Assess the role of education in society, in particular the link between education, social mobility, life chances, employment, race and gender.

The role of education in society is mainly seen to provide a child with a curriculum and hidden curriculum; teaching them skills to mentally and socially prepare them for the outside world of employment. There are two views which are Functionalists and Marxists, who both take different opinions on the role of education. Marxists theorise that education is an unfair and corrupt system and Functionalists see education as a key role for a childs future in employment.

Functionalists believe that education is essential for society, in order to help the economy thrive with educated workers.
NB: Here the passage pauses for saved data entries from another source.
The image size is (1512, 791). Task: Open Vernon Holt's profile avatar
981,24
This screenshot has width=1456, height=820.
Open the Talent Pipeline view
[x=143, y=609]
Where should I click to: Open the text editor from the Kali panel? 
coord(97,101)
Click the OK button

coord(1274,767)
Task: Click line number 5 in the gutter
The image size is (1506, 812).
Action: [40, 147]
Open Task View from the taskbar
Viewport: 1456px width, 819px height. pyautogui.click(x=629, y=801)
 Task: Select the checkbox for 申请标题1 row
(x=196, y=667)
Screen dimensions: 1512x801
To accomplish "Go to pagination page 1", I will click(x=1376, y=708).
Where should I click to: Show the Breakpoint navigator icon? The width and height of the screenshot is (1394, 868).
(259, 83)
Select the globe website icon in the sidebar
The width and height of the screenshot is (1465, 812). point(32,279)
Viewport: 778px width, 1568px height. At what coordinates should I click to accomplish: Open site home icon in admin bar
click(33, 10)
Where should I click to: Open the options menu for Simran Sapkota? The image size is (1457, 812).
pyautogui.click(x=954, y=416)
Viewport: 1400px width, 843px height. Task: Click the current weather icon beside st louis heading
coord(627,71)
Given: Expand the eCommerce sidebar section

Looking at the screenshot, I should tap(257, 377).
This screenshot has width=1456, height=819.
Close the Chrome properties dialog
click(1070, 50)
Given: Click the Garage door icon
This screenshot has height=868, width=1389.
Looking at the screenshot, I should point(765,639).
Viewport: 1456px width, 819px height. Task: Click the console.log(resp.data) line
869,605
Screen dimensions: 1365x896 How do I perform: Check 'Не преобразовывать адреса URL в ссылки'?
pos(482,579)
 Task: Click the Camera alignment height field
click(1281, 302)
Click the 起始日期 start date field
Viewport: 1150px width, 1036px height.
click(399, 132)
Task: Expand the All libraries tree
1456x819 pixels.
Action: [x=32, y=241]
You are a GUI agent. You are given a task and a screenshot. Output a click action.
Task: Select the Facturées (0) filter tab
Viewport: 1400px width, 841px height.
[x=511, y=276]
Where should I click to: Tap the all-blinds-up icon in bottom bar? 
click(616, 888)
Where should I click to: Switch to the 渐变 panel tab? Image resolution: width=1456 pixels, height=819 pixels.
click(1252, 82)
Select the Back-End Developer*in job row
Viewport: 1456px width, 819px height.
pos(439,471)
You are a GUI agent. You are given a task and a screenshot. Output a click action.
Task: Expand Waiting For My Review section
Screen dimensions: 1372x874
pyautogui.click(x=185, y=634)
The theory is that whilst children are in school, the ‘above average’ students will be shifted away from the ‘under achievers’, this making it easier to push the ‘clever’ students towards rising up in society and to help the economy by taking on middle to upper class jobs. Then the ‘under achievers’ will be noticed by their ‘hierarchy’ and be pushed towards vocational education and eventually manual labouring jobs, this in itself will help with the economy’s public sector also helping the economy thrive. This functionalist theory proves to itself that there needs to be some sort of system so that society can function together, otherwise society would fall apart. Functionalists also believe that we should live in a meritocratic society, where those who work hard will ascend in society and those that decide not to further their education will not benefit from the privileges that society has to offer them.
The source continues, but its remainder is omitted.